According to Pearson’s research, Maison Verreaux had a reputation for unscrupulous behavior not in line with modern natural history museum collection expectations. They did not always keep biogeographic records of collections, thus limiting the value of their contributions. In one well known case with relevance to our museum dilemma, the Verreaux brothers were involved in surreptitiously digging up the grave of an African man in 1830 in order to craft a human taxidermy that eventually became known as “El Negro.” The display ended up in the Darder Museum in Catalonia, Spain around 1916. According to research of Dutch writer Frank Westerman, and re-accounted in a 2016 BBC article, it was not until 1991 that it was identified as problematic. A Spanish doctor of Haitian origin suggested it should be removed. There were supportive statements made by prominent Black and African leaders, but the action was not supported by the local Catalan people, who embraced “El Negro” as a “national treasure.” It remained on view until 1997. Eventually in 2000, the person’s remains were repatriated and reburied in Botswana. However, the tragedy of this situation continues. Recent news stories detail that repatriation in Botswana may have been an error, as the man was more likely from a tribe in South Africa.

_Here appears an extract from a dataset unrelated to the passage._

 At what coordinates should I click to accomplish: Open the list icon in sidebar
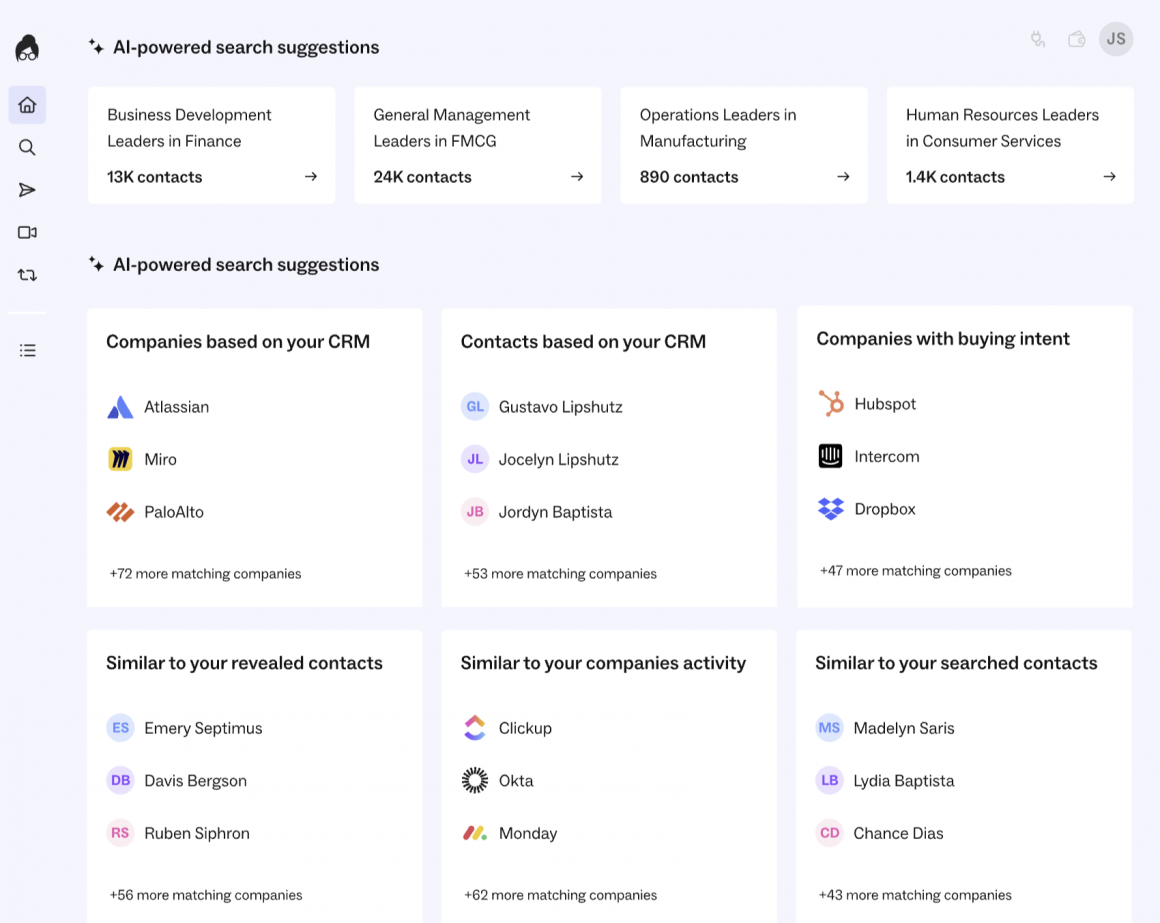(27, 350)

Ethics of Human Remain Displays
Repatriation is not possible in the case of Lion Attacking a Dromedary because the remains are of unknown origin and DNA testing has not been pursued in accordance with the museum’s collections policy prohibiting destructive extraction of material for genetic analysis of human remains.
We acknowledge that the display of human remains is a complex ethical issue and the museum is engaged in an active process of preparing a human remains policy that more fully addresses the complex ethical and scientific concerns.

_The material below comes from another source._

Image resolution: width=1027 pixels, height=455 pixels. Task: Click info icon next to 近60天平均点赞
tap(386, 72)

Currently, our guiding principles are to ensure that all human remains held in our collections are treated with respect and dignity. Our curatorial and exhibitions staff work to ensure that human remains are displayed carefully and are always accompanied by explanatory labels that acknowledge and interpret their importance. The display of Lion Attacking a Dromedary and the inclusion of human remains is under review.
Literature Cited
Black, Simon et al. 2013. Examining the Extinction of the Barbar Lion and Its Implications for Field Conservation. PloS One. 8(4): e60174
Lippincott, Louise. “Orientalism, Taxidermy and Art in 19th‐Century France: Four Examples at The Carnegie.” Carnegie Magazine May‐June 1993: 32-34. Print.
Pearson, Collette, 2016. “Perpetuating Colonial Constructions of Nature: Arab Courier Attacked by
Lions as Taxidermal Diorama”, Undergraduate thesis, University of Pittsburgh, Environmental Studies. Unpublished.
Said, Edward. Orientalism. New York. Random House. 1978
Sacco, Janis C., and Duane A. Schlitter. “The Return of the Arab Courier.” Carnegie Magazine Mar-Apr.1994: 31-38. Print.